During some moments, the uncertain dawn struggles with darkness, which fades slowly, but when it appears we know that the sun is there, and that it will invariably pursue its course in the heavens.
With Saint Catherine of Siena, we wish to say: “Come to Rome in complete safety,” next to the house of the common Father who was given to us as the visible and perpetual principle and foundation of Catholic unity.
Come take part in this blessed future in which we can already foresee dawn, despite the persistent darkness. Your refusal would increase darkness, not light. And yet the sparks of light we can already admire are numerous, beginning with those of the great liturgical restoration effected by the motu proprio Summorum Pontificum. It stirs up, throughout the whole world, a large movement of adherence from all those who wish to increase the worship of God, particularly the young.
How to ignore the other concrete gestures, full of meaning, of the Holy Father, such as the lifting of the excommunications of the bishops ordained by Archbishop Lefebvre, the opening of a public debate on the interpretation of Vatican II in light of Tradition, and, for this purpose, the renewal of the Ecclesia Dei Commission?
Perplexities certainly remain, points to be deepened or detailed, as those regarding ecumenism and interreligious dialogue (which has been, for that matter, already the object of an important clarification given by the declaration Dominus Iesus, of the Congregation for the Doctrine of the Faith, of August 6, 2000), or regarding the way in which religious liberty is to be understood.
Also on these matters, your canonically assured presence within the Church will help bring more light.
How not to think of the contribution you could give to the welfare of the whole Church, thanks to your pastoral and doctrinal resources, your capabilities and your sensibility?
This is the appropriate moment, the favorable time to come.
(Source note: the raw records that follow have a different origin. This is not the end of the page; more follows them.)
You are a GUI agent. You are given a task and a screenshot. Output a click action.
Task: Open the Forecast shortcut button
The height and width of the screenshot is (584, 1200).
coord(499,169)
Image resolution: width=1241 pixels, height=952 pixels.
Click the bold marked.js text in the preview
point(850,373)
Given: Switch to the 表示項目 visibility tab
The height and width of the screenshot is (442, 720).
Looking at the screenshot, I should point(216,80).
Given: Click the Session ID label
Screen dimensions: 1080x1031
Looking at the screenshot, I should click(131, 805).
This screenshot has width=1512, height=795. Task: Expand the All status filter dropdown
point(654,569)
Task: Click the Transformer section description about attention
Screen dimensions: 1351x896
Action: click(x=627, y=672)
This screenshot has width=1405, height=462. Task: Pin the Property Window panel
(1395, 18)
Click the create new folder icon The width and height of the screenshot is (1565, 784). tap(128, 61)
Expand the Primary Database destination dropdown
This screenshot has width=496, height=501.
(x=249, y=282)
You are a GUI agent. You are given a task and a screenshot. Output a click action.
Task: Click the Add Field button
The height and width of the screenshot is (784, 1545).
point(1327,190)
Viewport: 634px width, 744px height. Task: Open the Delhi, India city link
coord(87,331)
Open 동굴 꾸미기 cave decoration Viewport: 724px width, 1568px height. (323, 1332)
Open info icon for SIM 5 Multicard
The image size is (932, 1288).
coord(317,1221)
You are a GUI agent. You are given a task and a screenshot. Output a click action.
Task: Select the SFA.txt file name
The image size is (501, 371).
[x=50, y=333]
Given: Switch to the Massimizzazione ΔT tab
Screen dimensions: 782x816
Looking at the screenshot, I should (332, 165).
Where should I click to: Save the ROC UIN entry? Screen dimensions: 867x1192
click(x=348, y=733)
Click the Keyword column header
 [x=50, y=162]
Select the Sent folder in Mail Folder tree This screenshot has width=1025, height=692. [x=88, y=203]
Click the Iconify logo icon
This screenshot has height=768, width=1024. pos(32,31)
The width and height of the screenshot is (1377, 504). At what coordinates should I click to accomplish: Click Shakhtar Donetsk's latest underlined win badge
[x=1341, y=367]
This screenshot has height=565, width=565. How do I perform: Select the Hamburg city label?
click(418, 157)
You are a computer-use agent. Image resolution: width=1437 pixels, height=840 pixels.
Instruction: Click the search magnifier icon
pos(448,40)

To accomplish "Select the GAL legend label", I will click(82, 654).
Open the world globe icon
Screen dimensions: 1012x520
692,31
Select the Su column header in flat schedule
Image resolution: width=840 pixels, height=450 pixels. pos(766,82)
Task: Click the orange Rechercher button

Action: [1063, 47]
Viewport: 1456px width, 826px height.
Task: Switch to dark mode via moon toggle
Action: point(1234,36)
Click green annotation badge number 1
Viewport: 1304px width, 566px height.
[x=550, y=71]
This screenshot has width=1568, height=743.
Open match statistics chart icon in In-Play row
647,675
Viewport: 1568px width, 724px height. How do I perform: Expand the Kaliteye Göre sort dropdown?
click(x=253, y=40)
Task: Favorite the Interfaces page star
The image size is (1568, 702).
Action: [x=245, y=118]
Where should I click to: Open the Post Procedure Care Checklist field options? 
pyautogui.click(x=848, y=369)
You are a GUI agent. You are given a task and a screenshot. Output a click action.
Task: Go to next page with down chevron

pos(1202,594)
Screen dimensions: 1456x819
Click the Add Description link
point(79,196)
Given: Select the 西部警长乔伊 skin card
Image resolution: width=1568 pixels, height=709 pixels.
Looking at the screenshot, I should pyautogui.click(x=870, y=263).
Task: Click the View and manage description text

Timete Dominum transeuntem: let not the occasion of grace the Lord offers you pass by, let it not pass by your side without recognizing it.
Will the Lord grant another one? Will not we all one day appear before His Court and answer not only for the evil we have done, but above all for the good we might have accomplished but did not?
The Holy Father’s heart trembles: he awaits you anxiously because he loves you, because the Church needs you for a common profession of faith before a world that is each day more secularized and that seems to turn its back to its Creator and Savior hopelessly.
In the full ecclesial communion with the great family that is the Catholic Church, your voice will no longer be stifled, your contribution will be neither ignorable nor ignored, but will be able to bring forth, with that of so many others, abundant fruits which would otherwise go to waste.
The Immaculate teaches us that too many graces are lost because they are not asked for; we are convinced that, by answering the offer of the Holy Father favorably, the Society of Saint Pius X will become an instrument to enkindle new rays from the fingers of our Heavenly Mother.
On this day dedicated to him, may Saint Joseph, spouse of the Blessed Virgin Mary, Patron of the Universal Church, inspire and sustain your resolutions: “Come to Rome in all safety”.
Rome, March 19, 2012.
Feast of Saint Joseph
d. Nicola Bux
Let us continue to pray ut unum sint – “that all may be one”.